Project Summary
The investigator identified through unbiased analysis of own and published datasets that during aging, and
infection of the lung with influenza A, there is a progressive imbalance in the transcript levels encoded by short
genes relative to those encoded by long genes (revision currently under review in Nature Aging). Failure of gene
expression homeostasis impacts the rheostatic ability of almost all cellular processes implicated in aging
impairing organ function, particularly in response to systemic stress. Transcriptome imbalance could account for
manifestations of aging through several potential mechanisms, including: 1) The dysregulation of individual
genes, 2) A dysregulation of the stoichiometry of macromolecular complexes, 3) A relative upregulation of short
early-response inflammatory genes, 4) A breakdown of the coordination between molecular pathways and
processes encoded by genes of different lengths and 5) A reduction in the capacity of protein homeostasis and
cell stress responses to respond towards external stimuli by sequestering its activity toward a buffering of
transcriptome imbalance. The investigator will test the hypothesis that during aging transcriptome imbalance
globally interferes with the functions encoded by the genome and contributes to the loss of resilience
in older individuals. To address this fundamental question, he suggested mammalian ex vivo, in vitro, and in
vivo models of age-dependent transcriptome imbalance, and machine-learning approaches, but because of
COVID-19 related availability refocused on latter and clinical and multi-omic patient data.

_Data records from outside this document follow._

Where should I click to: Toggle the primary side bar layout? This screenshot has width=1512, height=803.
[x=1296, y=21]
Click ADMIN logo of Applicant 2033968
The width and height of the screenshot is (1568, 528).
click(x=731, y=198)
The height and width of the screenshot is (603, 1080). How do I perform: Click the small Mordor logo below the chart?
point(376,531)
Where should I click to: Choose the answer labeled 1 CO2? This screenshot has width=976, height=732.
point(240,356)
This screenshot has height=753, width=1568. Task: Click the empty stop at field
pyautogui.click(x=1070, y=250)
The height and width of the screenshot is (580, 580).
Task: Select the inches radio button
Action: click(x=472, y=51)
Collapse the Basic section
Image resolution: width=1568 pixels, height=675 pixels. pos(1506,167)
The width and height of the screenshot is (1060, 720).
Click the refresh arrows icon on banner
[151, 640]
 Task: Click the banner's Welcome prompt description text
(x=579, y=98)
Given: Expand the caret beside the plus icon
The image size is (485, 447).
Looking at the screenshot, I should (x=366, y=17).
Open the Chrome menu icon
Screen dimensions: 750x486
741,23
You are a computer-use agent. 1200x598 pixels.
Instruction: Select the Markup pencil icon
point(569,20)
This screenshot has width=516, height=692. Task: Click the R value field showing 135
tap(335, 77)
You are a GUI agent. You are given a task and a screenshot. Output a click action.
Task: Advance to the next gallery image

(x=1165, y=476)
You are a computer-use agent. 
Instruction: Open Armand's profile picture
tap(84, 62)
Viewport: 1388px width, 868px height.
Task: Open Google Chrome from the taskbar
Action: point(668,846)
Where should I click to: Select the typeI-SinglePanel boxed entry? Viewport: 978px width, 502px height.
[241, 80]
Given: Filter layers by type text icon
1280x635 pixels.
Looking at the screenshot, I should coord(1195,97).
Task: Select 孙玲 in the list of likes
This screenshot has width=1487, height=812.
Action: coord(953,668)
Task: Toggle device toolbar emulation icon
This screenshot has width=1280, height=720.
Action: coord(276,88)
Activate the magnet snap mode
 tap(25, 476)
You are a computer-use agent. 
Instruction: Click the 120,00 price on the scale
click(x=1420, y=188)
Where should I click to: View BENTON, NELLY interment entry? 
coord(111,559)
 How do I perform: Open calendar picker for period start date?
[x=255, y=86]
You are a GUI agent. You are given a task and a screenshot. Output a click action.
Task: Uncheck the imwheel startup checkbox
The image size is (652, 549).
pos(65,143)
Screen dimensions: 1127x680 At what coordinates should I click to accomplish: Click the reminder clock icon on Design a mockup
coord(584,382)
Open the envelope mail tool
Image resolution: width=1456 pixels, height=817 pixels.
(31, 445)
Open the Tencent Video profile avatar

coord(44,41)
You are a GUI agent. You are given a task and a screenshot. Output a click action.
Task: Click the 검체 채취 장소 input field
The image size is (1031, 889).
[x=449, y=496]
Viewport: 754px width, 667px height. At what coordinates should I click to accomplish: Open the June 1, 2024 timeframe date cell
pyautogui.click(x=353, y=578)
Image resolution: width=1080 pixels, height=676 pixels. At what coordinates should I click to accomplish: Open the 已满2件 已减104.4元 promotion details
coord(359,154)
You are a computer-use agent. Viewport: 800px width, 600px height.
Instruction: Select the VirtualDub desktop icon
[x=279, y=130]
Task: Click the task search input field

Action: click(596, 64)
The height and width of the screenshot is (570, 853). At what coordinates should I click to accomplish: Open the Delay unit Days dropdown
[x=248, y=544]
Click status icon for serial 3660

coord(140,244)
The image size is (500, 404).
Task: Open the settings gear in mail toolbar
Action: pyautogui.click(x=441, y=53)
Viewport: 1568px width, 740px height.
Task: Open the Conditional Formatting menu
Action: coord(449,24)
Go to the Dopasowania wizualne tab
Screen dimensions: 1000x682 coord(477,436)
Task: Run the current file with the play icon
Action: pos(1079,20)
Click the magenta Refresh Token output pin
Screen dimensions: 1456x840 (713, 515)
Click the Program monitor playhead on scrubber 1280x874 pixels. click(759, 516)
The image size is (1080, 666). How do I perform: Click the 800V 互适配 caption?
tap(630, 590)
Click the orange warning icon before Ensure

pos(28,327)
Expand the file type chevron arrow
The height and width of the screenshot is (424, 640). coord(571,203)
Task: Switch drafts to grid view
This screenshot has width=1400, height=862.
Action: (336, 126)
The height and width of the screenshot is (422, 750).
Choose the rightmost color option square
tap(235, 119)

Reflecting the
interdisciplinary character, he will work under the supervision of his main mentor Dr. Amaral, a network scientist
and data-scientist, and his co-mentor Dr. Morimoto, a molecular biologist studying protein homeostasis and
aging. Further marking his transition to independence, he will be mentored by Dr. Budinger, an immunologist
studying changes in immune aging, and Dr. McNally, a geneticist and bioinformatician, which is not part of a
project grant of his mentors. Aim 1 (K99): To gain mechanistic insight into the origin of transcriptome imbalance
in aging. Aim 2 (K99): To determine whether adaptive changes in proteostasis buffer transcriptome imbalance
during aging after viral pneumonia. Aim 3 (R00): To causally link transcriptome imbalance to the age-related
susceptibility to viral pneumonia. Importantly, the investigator’s mentoring committee has a very strong track
record of training postdoctoral fellows in transitioning into independent investigators. He will engage in seminars
and learn recent experimental techniques, grant writing, bioethics training, and training on running a laboratory,
and obtain additional off-site training on the biology of aging in mice with the purpose to facilitate collaborations.
Combining the new skills learned during his K99 mentored phase with his prior expertise in data science and
transcriptomics will ensure a strong technical foundation to launch an independent laboratory on gene expression
homeostasis in aging and the mechanisms underlying multi-system dysfunction.